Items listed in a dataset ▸
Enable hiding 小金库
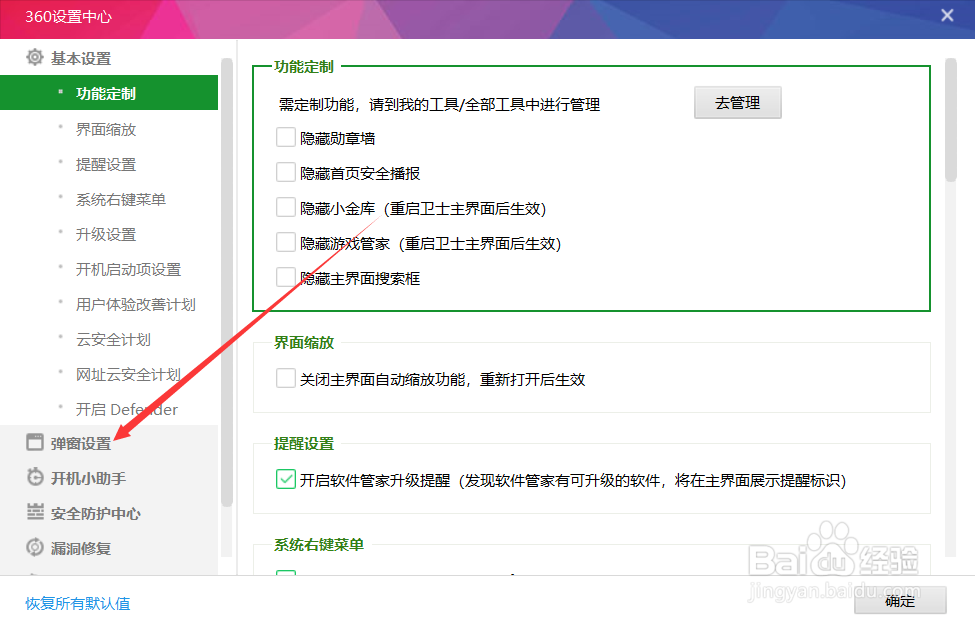Viewport: 975px width, 625px height. [x=285, y=208]
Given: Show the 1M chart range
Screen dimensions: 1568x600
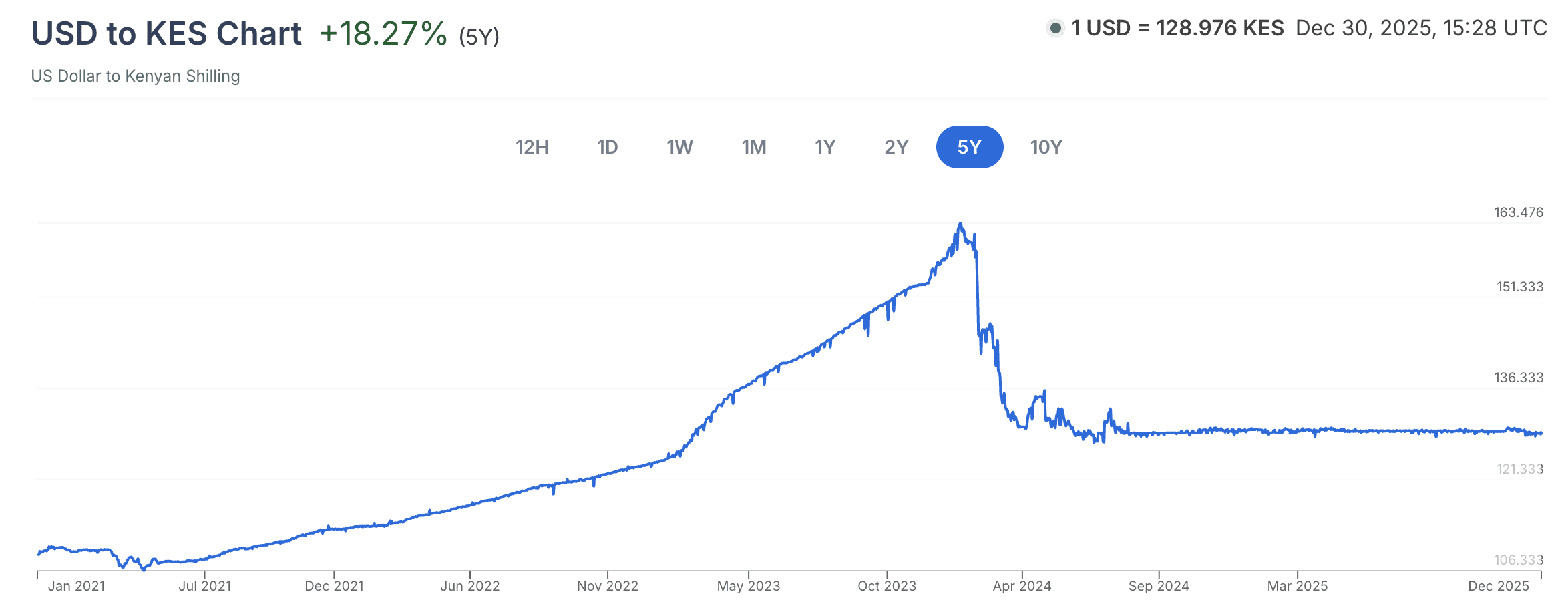Looking at the screenshot, I should pyautogui.click(x=753, y=147).
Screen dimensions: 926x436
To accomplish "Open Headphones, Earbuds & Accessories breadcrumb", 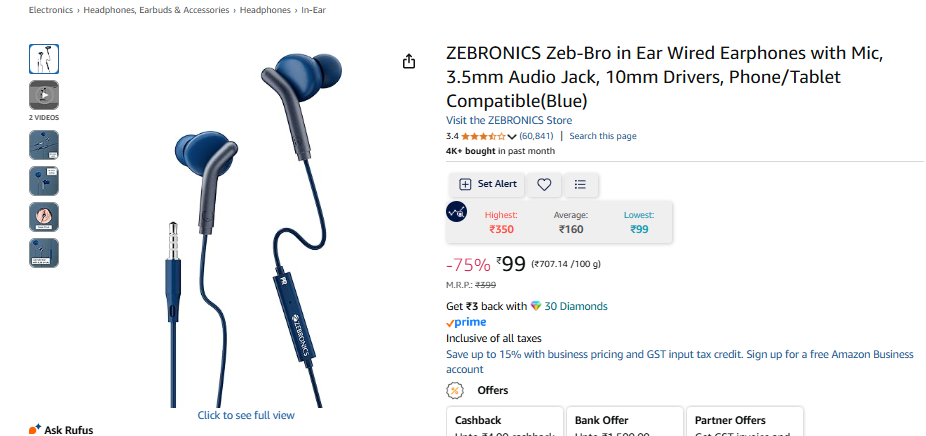I will click(x=156, y=10).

SET PROBLEM ▸
Rewrite the rows from the start of the rows through the line containing "Looking at the", changing "chart" to "graph" and keeping everything else the same. Leave the pictures out of your answer.

PROBLEM SOLUTION ▸
Enable hiding 小金库
Viewport: 975px width, 625px height. [x=285, y=208]
Given: Show the 1M graph range
Screen dimensions: 1568x600
Looking at the screenshot, I should pyautogui.click(x=753, y=147).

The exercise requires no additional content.